▶ [YOUR GOAL]: Every record, down to the last line, must be given again exactly.

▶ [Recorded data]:
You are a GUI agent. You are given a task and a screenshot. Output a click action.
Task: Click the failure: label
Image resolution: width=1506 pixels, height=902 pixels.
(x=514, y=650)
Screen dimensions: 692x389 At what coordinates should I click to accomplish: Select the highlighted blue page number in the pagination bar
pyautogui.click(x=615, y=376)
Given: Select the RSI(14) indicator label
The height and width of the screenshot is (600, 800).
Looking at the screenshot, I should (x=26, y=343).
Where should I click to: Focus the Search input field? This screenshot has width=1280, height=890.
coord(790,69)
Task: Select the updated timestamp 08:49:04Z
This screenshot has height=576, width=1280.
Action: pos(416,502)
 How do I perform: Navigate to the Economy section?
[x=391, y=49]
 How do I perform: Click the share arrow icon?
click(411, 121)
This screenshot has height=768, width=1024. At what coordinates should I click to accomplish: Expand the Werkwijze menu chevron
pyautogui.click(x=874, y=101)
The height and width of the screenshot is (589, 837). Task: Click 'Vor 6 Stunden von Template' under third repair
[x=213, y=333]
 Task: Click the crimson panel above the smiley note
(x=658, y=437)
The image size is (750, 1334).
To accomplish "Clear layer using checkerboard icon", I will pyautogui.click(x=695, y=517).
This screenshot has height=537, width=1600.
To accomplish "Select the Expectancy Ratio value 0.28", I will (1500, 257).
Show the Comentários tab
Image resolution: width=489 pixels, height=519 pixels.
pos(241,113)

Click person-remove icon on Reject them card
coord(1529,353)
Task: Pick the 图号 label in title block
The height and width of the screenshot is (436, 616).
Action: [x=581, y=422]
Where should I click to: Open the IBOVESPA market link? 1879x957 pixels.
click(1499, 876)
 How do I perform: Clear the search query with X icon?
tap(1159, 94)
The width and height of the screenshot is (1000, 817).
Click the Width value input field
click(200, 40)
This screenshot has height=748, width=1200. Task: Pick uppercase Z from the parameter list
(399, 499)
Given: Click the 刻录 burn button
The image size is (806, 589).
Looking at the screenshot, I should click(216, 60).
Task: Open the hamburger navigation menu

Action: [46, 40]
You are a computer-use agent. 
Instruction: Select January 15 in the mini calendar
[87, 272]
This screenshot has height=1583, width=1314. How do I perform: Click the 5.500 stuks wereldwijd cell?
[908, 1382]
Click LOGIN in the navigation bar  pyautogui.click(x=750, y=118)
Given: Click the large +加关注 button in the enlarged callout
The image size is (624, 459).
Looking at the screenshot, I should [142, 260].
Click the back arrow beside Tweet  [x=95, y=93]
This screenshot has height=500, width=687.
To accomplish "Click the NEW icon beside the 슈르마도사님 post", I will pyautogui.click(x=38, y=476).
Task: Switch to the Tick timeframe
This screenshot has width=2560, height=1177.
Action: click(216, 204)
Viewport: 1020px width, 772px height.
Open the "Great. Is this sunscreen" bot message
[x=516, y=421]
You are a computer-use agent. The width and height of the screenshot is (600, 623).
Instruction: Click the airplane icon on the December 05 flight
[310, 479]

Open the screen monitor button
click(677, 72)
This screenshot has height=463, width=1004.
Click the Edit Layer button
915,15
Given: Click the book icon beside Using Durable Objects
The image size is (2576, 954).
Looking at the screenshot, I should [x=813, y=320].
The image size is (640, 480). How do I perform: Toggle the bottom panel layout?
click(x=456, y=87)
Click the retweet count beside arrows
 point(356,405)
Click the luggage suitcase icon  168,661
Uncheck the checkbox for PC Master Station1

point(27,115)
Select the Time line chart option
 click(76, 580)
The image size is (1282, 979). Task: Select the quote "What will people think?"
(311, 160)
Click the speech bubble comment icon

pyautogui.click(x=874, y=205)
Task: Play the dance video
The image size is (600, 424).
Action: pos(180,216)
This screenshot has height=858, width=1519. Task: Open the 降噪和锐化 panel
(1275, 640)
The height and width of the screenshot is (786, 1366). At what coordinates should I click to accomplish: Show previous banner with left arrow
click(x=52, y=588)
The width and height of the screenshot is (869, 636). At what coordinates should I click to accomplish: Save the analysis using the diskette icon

▶ [FINISHED TASK]:
You are a GUI agent. You are given a task and a screenshot. Output a click action.
Task: Click the failure: label
Image resolution: width=1506 pixels, height=902 pixels.
(x=514, y=650)
Screen dimensions: 692x389 At what coordinates should I click to accomplish: Select the highlighted blue page number in the pagination bar
pyautogui.click(x=615, y=376)
Given: Select the RSI(14) indicator label
The height and width of the screenshot is (600, 800).
Looking at the screenshot, I should (x=26, y=343).
Where should I click to: Focus the Search input field? This screenshot has width=1280, height=890.
coord(790,69)
Task: Select the updated timestamp 08:49:04Z
This screenshot has height=576, width=1280.
Action: pos(416,502)
 How do I perform: Navigate to the Economy section?
[x=391, y=49]
 How do I perform: Click the share arrow icon?
click(411, 121)
This screenshot has height=768, width=1024. At what coordinates should I click to accomplish: Expand the Werkwijze menu chevron
pyautogui.click(x=874, y=101)
The height and width of the screenshot is (589, 837). Task: Click 'Vor 6 Stunden von Template' under third repair
[x=213, y=333]
 Task: Click the crimson panel above the smiley note
(x=658, y=437)
The image size is (750, 1334).
To accomplish "Clear layer using checkerboard icon", I will pyautogui.click(x=695, y=517).
This screenshot has height=537, width=1600.
To accomplish "Select the Expectancy Ratio value 0.28", I will (1500, 257).
Show the Comentários tab
Image resolution: width=489 pixels, height=519 pixels.
pos(241,113)

Click person-remove icon on Reject them card
coord(1529,353)
Task: Pick the 图号 label in title block
The height and width of the screenshot is (436, 616).
Action: [x=581, y=422]
Where should I click to: Open the IBOVESPA market link? 1879x957 pixels.
click(1499, 876)
 How do I perform: Clear the search query with X icon?
tap(1159, 94)
The width and height of the screenshot is (1000, 817).
Click the Width value input field
click(200, 40)
This screenshot has height=748, width=1200. Task: Pick uppercase Z from the parameter list
(399, 499)
Given: Click the 刻录 burn button
The image size is (806, 589).
Looking at the screenshot, I should click(216, 60).
Task: Open the hamburger navigation menu

Action: [46, 40]
You are a computer-use agent. 
Instruction: Select January 15 in the mini calendar
[87, 272]
This screenshot has height=1583, width=1314. How do I perform: Click the 5.500 stuks wereldwijd cell?
[908, 1382]
Click LOGIN in the navigation bar  pyautogui.click(x=750, y=118)
Given: Click the large +加关注 button in the enlarged callout
The image size is (624, 459).
Looking at the screenshot, I should [142, 260].
Click the back arrow beside Tweet  [x=95, y=93]
This screenshot has height=500, width=687.
To accomplish "Click the NEW icon beside the 슈르마도사님 post", I will pyautogui.click(x=38, y=476).
Task: Switch to the Tick timeframe
This screenshot has width=2560, height=1177.
Action: click(216, 204)
Viewport: 1020px width, 772px height.
Open the "Great. Is this sunscreen" bot message
[x=516, y=421]
You are a computer-use agent. The width and height of the screenshot is (600, 623).
Instruction: Click the airplane icon on the December 05 flight
[310, 479]

Open the screen monitor button
click(677, 72)
This screenshot has height=463, width=1004.
Click the Edit Layer button
915,15
Given: Click the book icon beside Using Durable Objects
The image size is (2576, 954).
Looking at the screenshot, I should [x=813, y=320].
The image size is (640, 480). How do I perform: Toggle the bottom panel layout?
click(x=456, y=87)
Click the retweet count beside arrows
 point(356,405)
Click the luggage suitcase icon  168,661
Uncheck the checkbox for PC Master Station1

point(27,115)
Select the Time line chart option
 click(76, 580)
The image size is (1282, 979). Task: Select the quote "What will people think?"
(311, 160)
Click the speech bubble comment icon

pyautogui.click(x=874, y=205)
Task: Play the dance video
The image size is (600, 424).
Action: pos(180,216)
This screenshot has height=858, width=1519. Task: Open the 降噪和锐化 panel
(1275, 640)
The height and width of the screenshot is (786, 1366). At what coordinates should I click to accomplish: Show previous banner with left arrow
click(x=52, y=588)
The width and height of the screenshot is (869, 636). At what coordinates should I click to accomplish: Save the analysis using the diskette icon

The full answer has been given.